What the task asks: Reproduce every line of the items below word for word, leaving out the pictures.

--- Rows ---

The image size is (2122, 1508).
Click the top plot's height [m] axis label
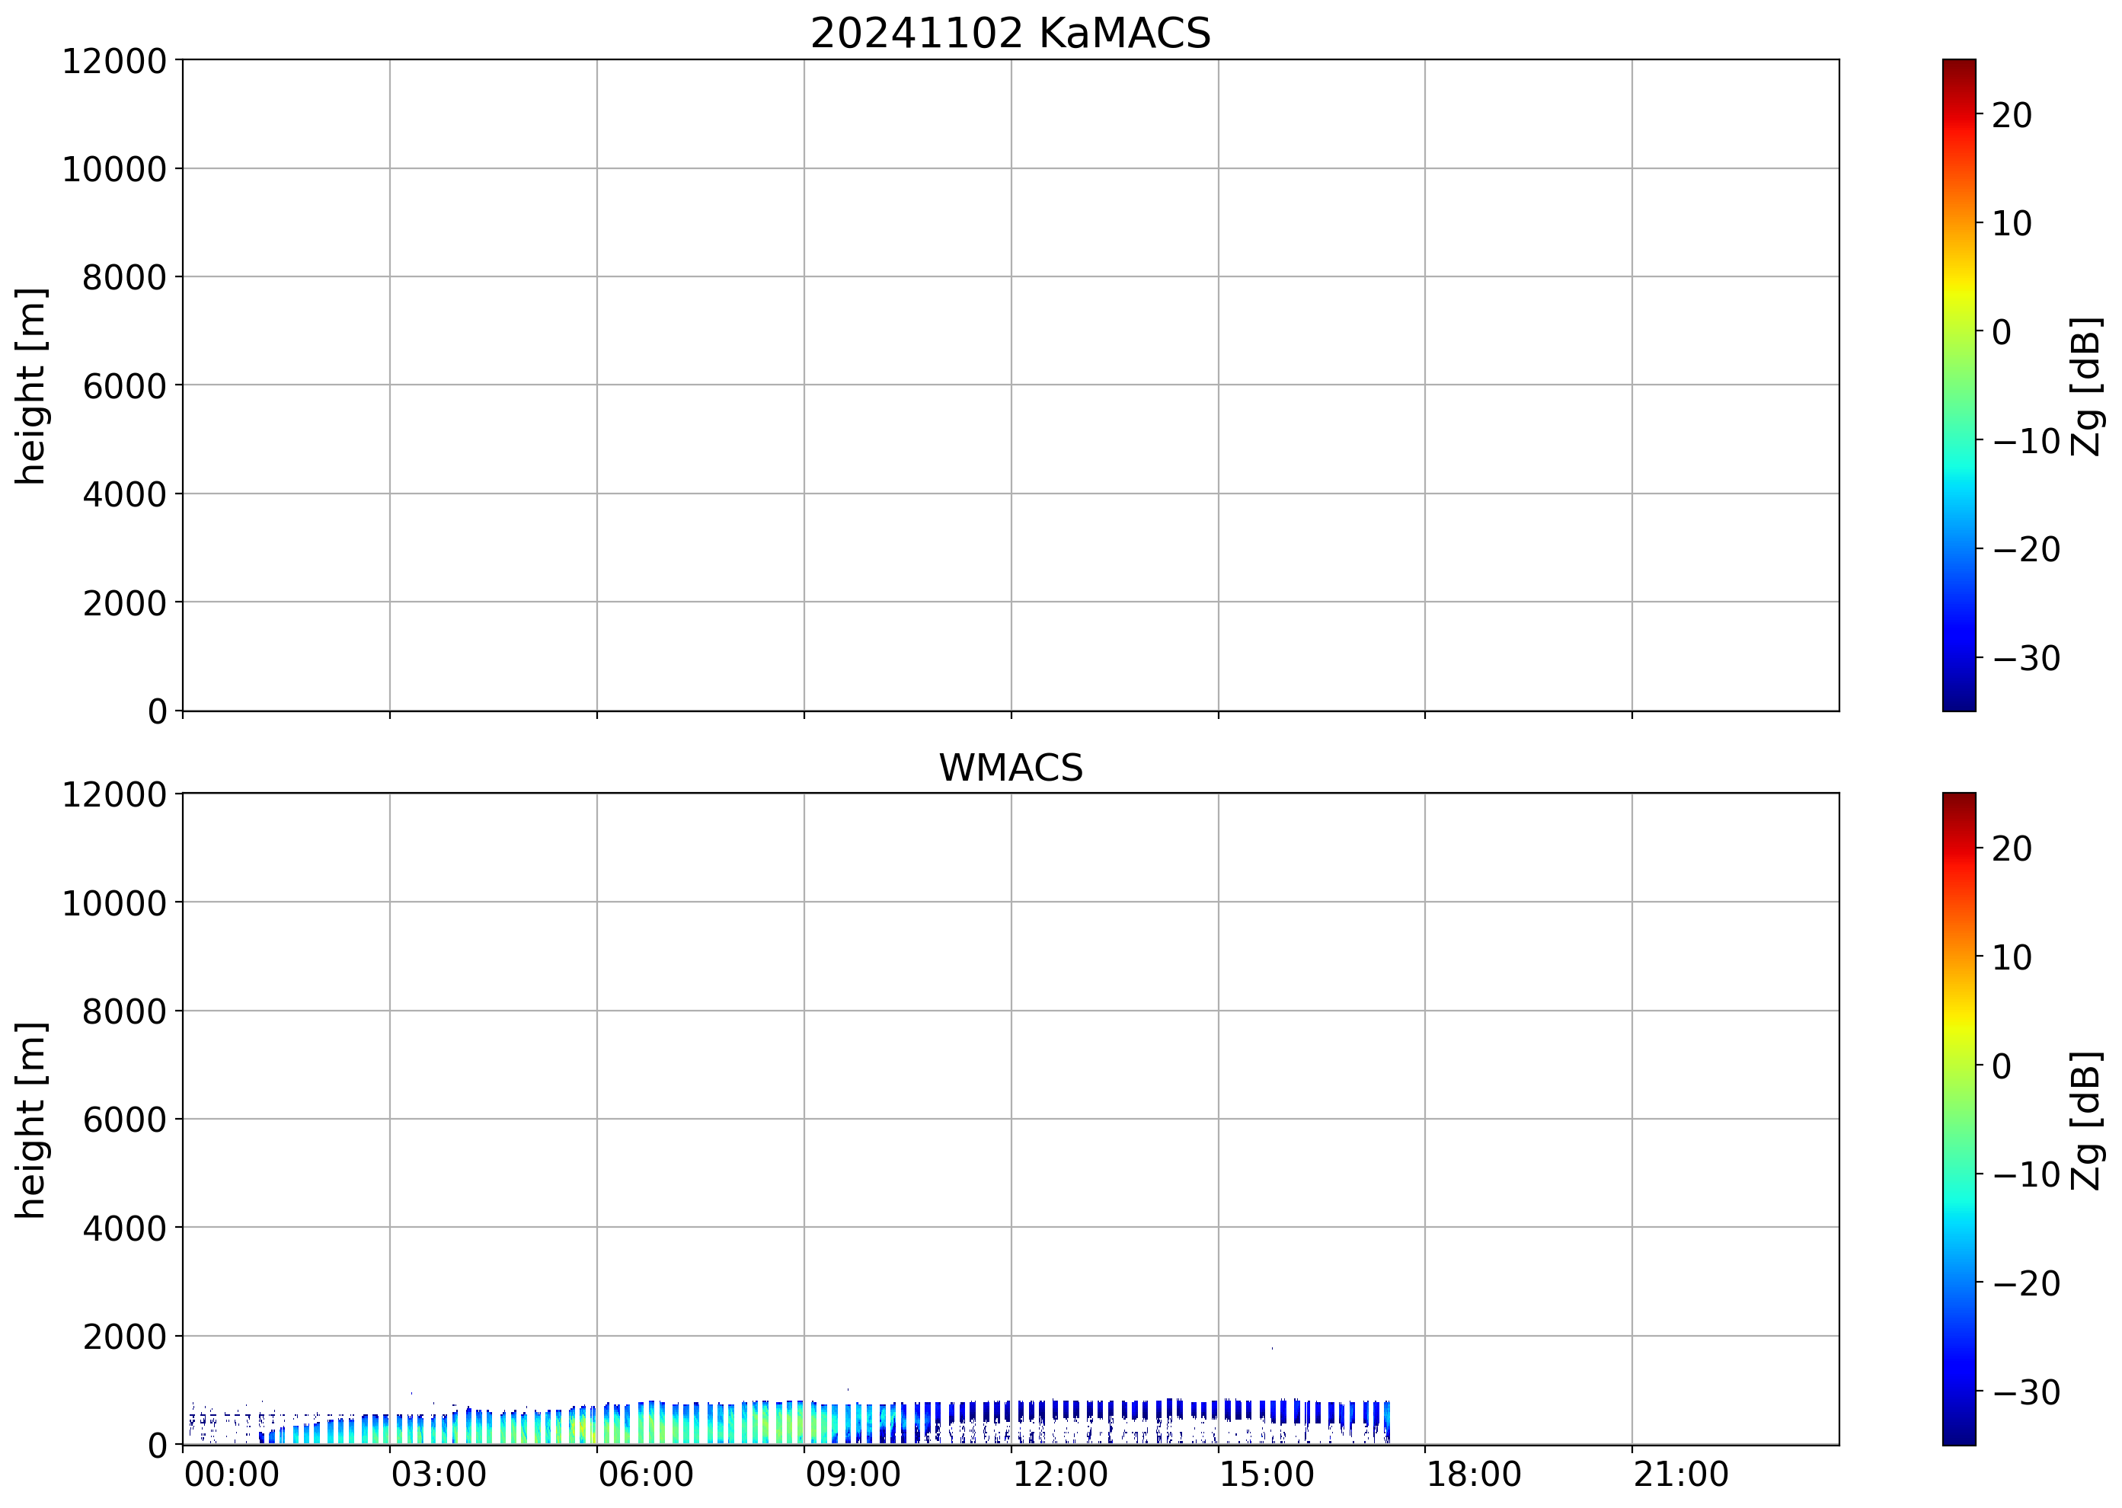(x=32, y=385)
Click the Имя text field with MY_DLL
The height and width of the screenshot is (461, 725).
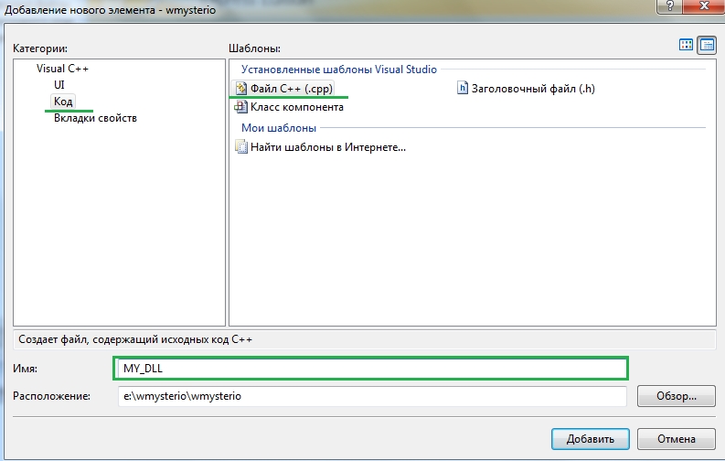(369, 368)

---

Answer to the problem:
The image size is (2122, 1508).
Click the top plot's height [m] axis label
(x=32, y=385)
Click the Имя text field with MY_DLL
The height and width of the screenshot is (461, 725).
(369, 368)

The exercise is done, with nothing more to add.